▶ **Records for the exercise**:
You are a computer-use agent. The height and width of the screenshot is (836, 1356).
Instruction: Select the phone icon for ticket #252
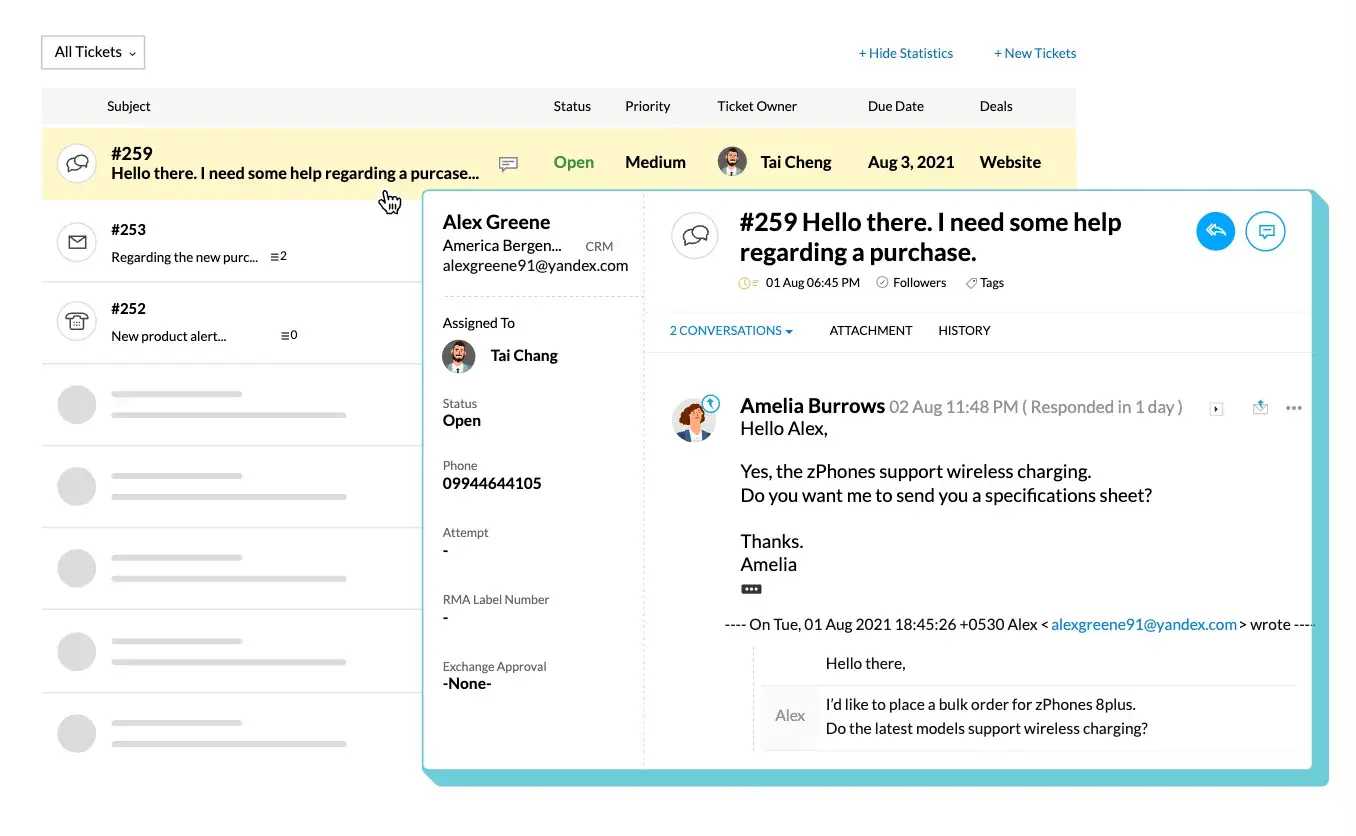coord(77,320)
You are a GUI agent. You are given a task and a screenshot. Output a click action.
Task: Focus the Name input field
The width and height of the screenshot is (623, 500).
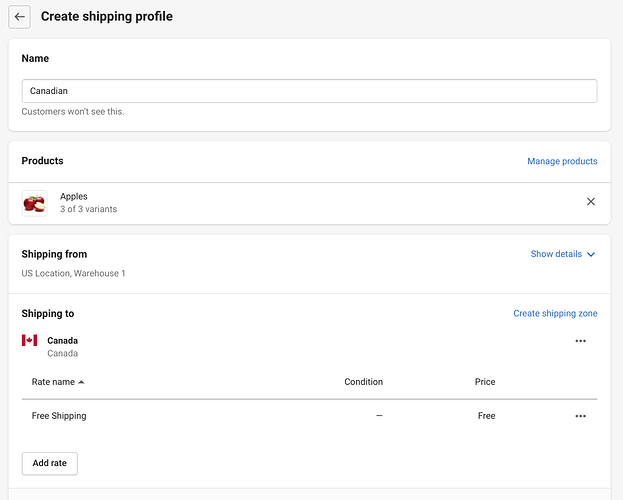[309, 91]
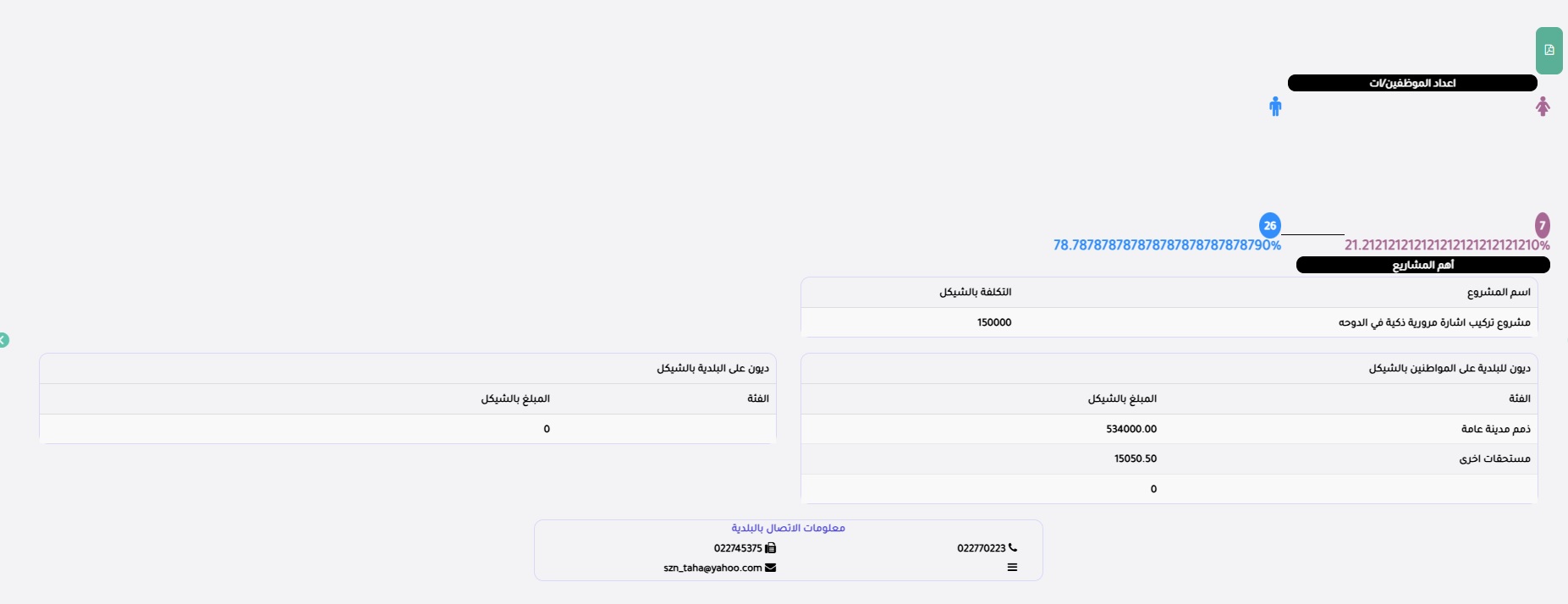Viewport: 1568px width, 604px height.
Task: Click the 'مستحقات اخرى' row
Action: coord(1494,458)

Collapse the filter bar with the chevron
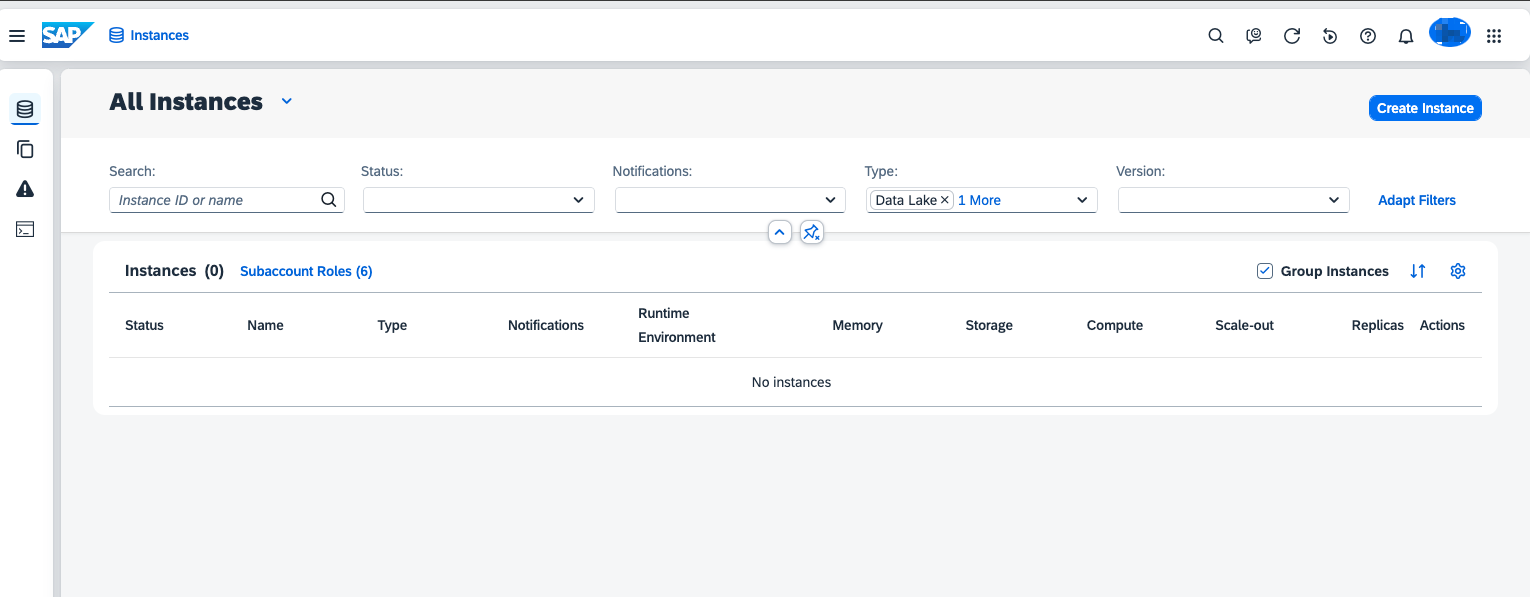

▶ **Your instructions**: If a line in the listing contains the string "agent", count it; then give only the number of such lines.

▶ **Result of the exercise**: 2